Glasfaser heisst die Festnetz-Technologie der Zukunft. Die Erneuerung des alten, aus Kupferkabeln bestehenden Anschlussnetzes mit Glasfaser gewann 2008 stark an Dynamik. Eine ganze Reihe städtischer Elektrizitätswerke (EW) stellte 2008 ihre Pläne zur Erschliessung der Haushalte mit einem Glasfasernetz vor. Speziell die Bau-Fortschritte des EW der Stadt Zürich liessen Swisscom im Rennen um das Festnetz der Zukunft schnell ebenfalls den Netzausbau in Angriff nehmen. „Fiber to the Home“ (FTTH) wurde 2008 nicht nur in den Medien, sondern auch in der Politik zum Telecom-Thema Nummer eins.
Für die ComCom wurde dabei sichtbar, dass in der Branche Diskussions- und Koordinationsbedarf bestand. Deshalb hat die ComCom einen „FTTH-Roundtable“ als Diskussionsplattform für die Branche ins Leben gerufen und 2008 zweimal durchgeführt. Auf technischer Ebene sind die Standardisierung bei den gebäudeinternen Installationen und ein koordinierter Netzaufbau anzustreben.
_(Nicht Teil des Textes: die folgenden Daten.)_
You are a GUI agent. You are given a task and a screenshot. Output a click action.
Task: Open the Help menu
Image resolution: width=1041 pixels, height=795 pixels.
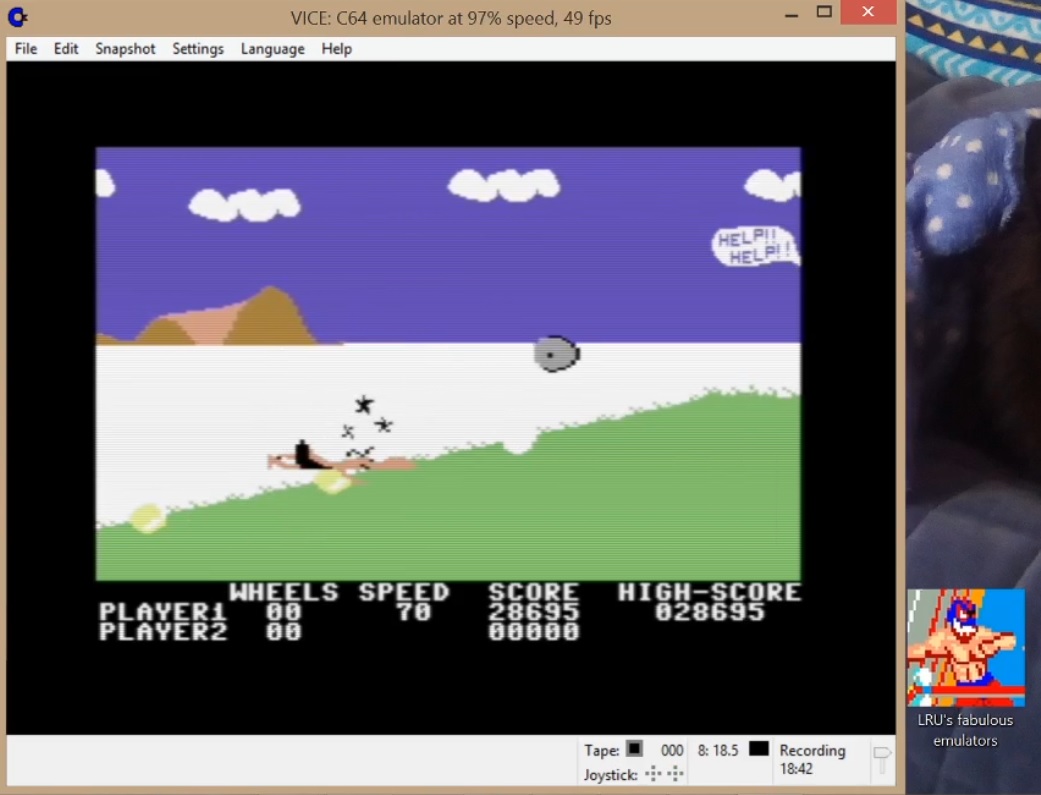(336, 49)
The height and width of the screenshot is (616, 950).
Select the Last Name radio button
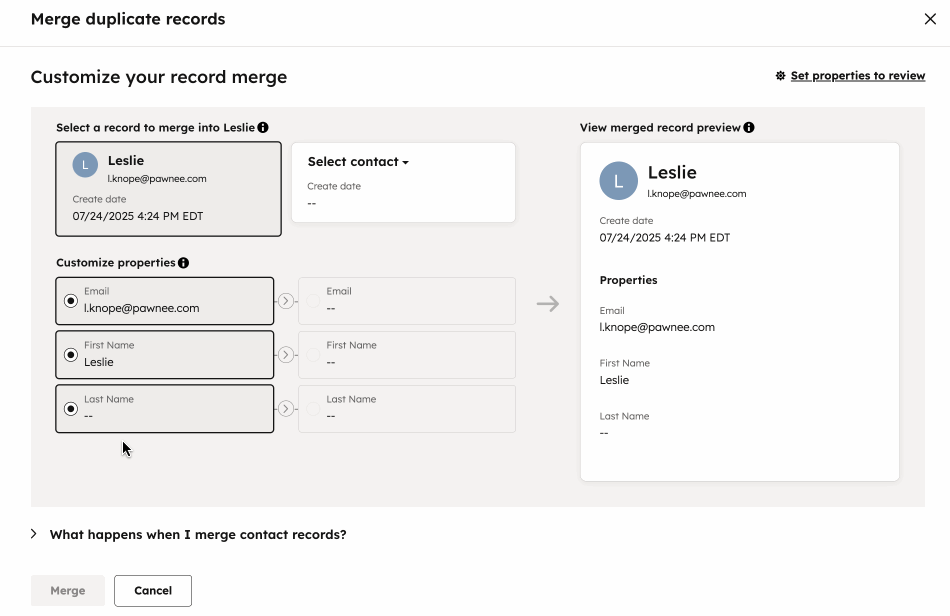coord(69,408)
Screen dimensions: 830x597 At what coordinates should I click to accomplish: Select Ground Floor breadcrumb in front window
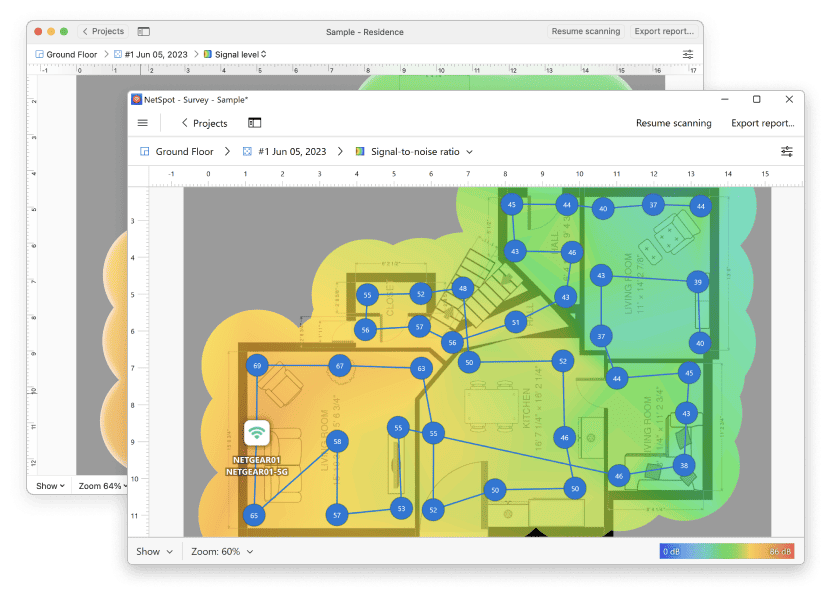coord(184,152)
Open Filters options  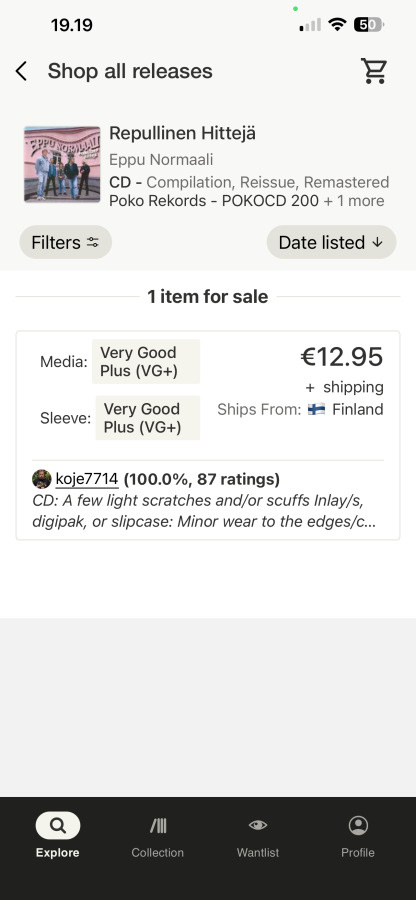65,242
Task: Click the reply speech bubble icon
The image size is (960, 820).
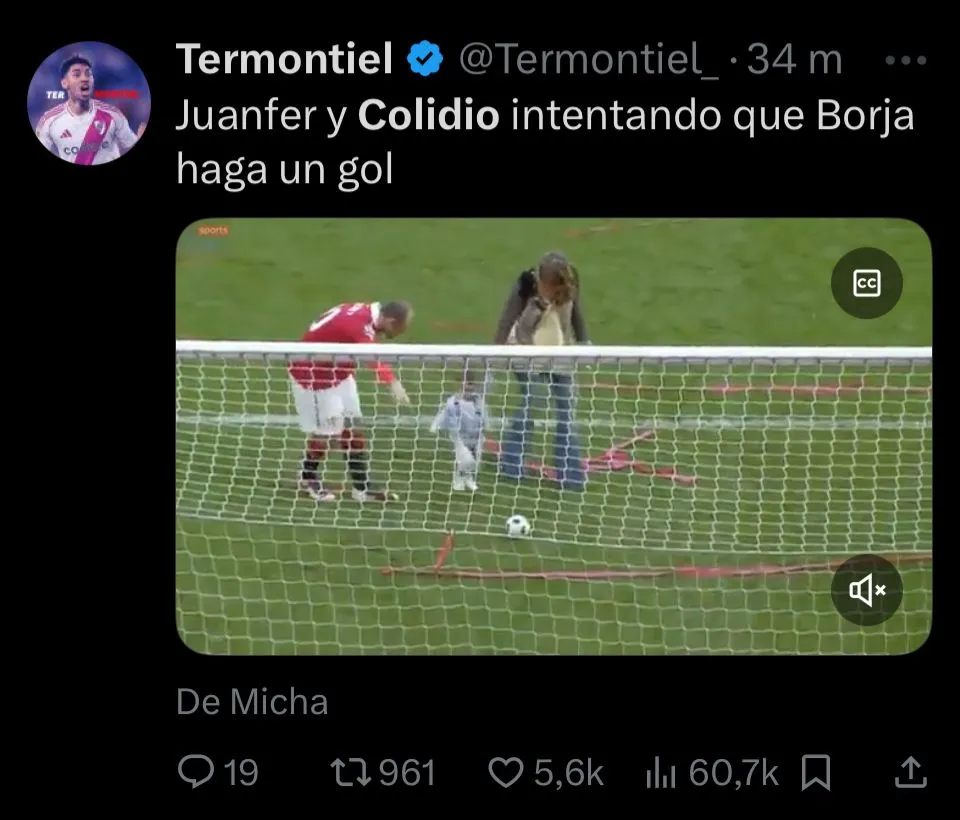Action: [193, 772]
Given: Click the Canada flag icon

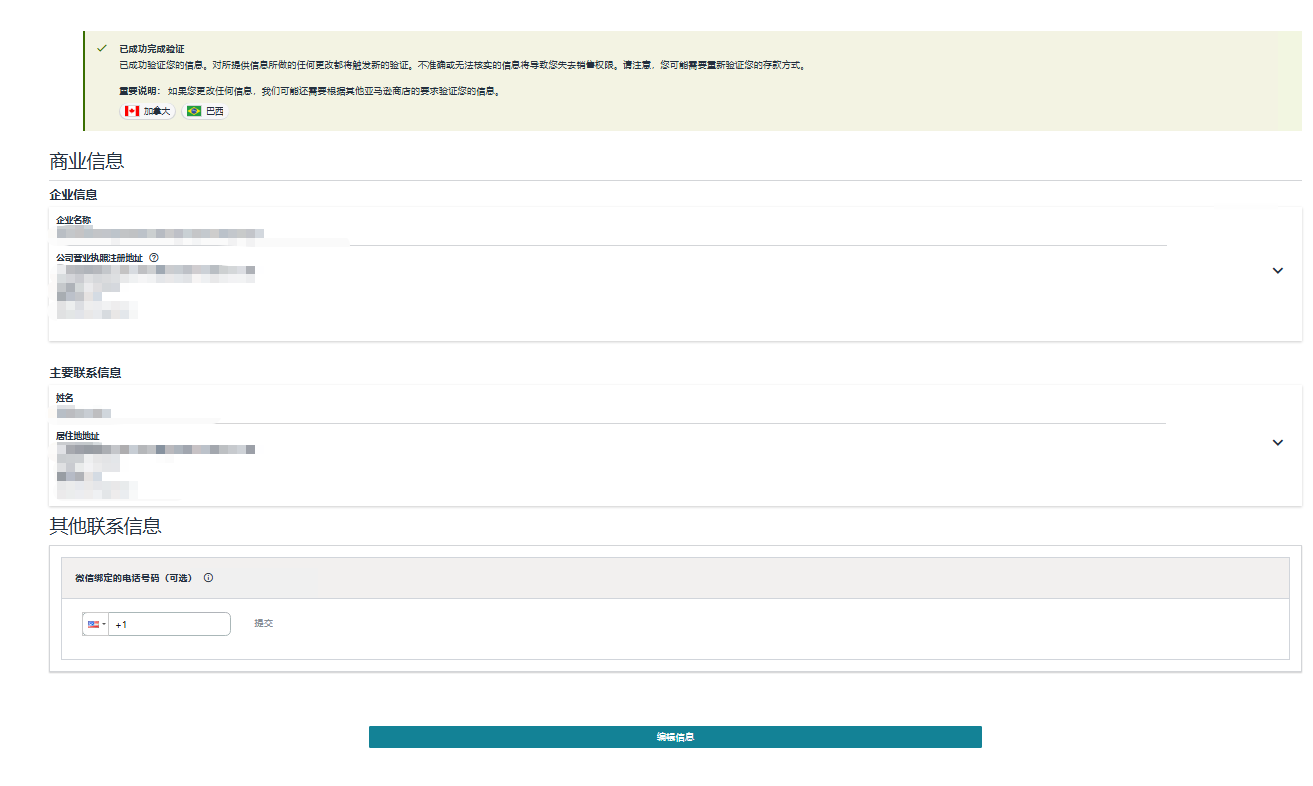Looking at the screenshot, I should click(x=132, y=111).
Von grundlegender Wichtigkeit ist, dass durch ein neues Hochgeschwindigkeitsnetz der errungene Wettbewerb und die freie Anbieterwahl für die Kunden erhalten bleiben.
Darob ging fast vergessen, dass im Jahr 2008 auch die Entbündelung äusserst viel versprechend gestartet ist – von fast null auf über 56'000 Anschlüsse im März 2009. Die Investitionen einiger Firmen in die Entbündelung führen zu einer erfreulichen Belebung des Wettbewerbs.
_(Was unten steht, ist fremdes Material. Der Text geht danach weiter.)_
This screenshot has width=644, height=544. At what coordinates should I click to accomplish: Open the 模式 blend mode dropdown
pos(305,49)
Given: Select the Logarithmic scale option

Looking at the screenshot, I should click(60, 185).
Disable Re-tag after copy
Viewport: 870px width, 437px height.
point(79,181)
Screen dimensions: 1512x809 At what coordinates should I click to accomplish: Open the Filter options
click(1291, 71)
Auch aus Sicht der Konsumentinnen und Konsumenten war 2008 somit ein erfreuliches Telecom-Jahr: Neuartige, günstigere Angebote dank beginnender Entbündelung und insgesamt leicht sinkende Preise, was eine inflationsdämpfende Wirkung hatte. Die Grundversorgung mit ihrem Basisangebot an günstigen und qualitativ hoch stehenden Telecom-Diensten ist zudem in der ganzen Schweiz vollumfänglich sichergestellt.
Bei weiterhin zunehmendem Konsum von Telecom-Diensten blieb die Schweiz bei den Ausgaben die Spitzenreiterin Europas. Hierzulande betragen die jährlichen Telecom-Ausgaben pro Kopf rund 1400 Franken, der Durchschnitt in der EU15 liegt fast ein Viertel tiefer.
Trotz wirtschaftlich turbulenten Zeiten steht die Telecom-Branche auch Ende 2008 gut da. Zwar dürften der Gesamtumsatz der Branche aufgrund sinkender Preise leicht zurück gegangen sein. Die Investitionen und die Zahl der Beschäftigten hingegen blieben schätzungsweise stabil.
Im 2008 hat sich die beginnende Wirtschaftskrise offenbar noch kaum auf die Telecom-Branche ausgewirkt. Es besteht die Hoffnung, dass sich die Telekommunikation in der Krise weiterhin als vergleichsweise robuste Branche erweist.